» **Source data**
-- -- --

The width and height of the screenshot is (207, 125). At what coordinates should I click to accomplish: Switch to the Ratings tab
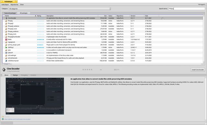point(15,75)
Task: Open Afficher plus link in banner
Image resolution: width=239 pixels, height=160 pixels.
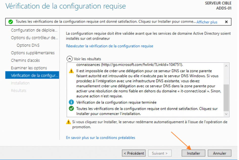Action: click(x=207, y=22)
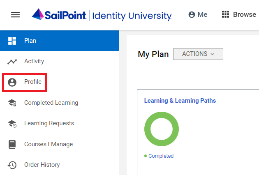Click the Browse grid icon
This screenshot has width=259, height=175.
[225, 15]
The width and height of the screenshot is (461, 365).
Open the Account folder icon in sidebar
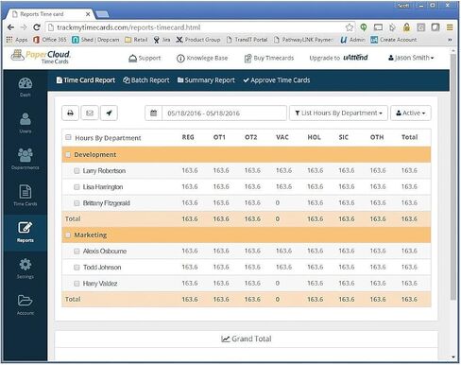(26, 305)
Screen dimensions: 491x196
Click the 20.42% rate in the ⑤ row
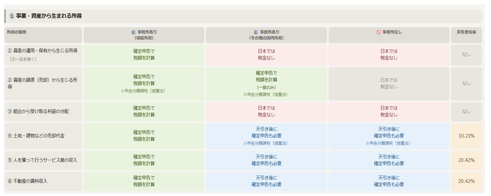point(466,160)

-- -- --

» **AIM**
Turn every line of the entries above into a Markdown table with the columns "Row" and "Line", numbering the rows in order and skipping blank lines. Leave the pictures out of the answer.

» **OUTPUT OF THE EXERCISE**
| Row | Line |
|---|---|
| 1 | The width and height of the screenshot is (207, 125). At what coordinates should I click to accomplish: Switch to the Ratings tab |
| 2 | point(15,75) |
| 3 | Task: Open Afficher plus link in banner |
| 4 | Image resolution: width=239 pixels, height=160 pixels. |
| 5 | Action: click(x=207, y=22) |
| 6 | Click the Browse grid icon |
| 7 | This screenshot has width=259, height=175. |
| 8 | [225, 15] |
| 9 | The width and height of the screenshot is (461, 365). |
| 10 | Open the Account folder icon in sidebar |
| 11 | (26, 305) |
| 12 | Screen dimensions: 491x196 |
| 13 | Click the 20.42% rate in the ⑤ row |
| 14 | point(466,160) |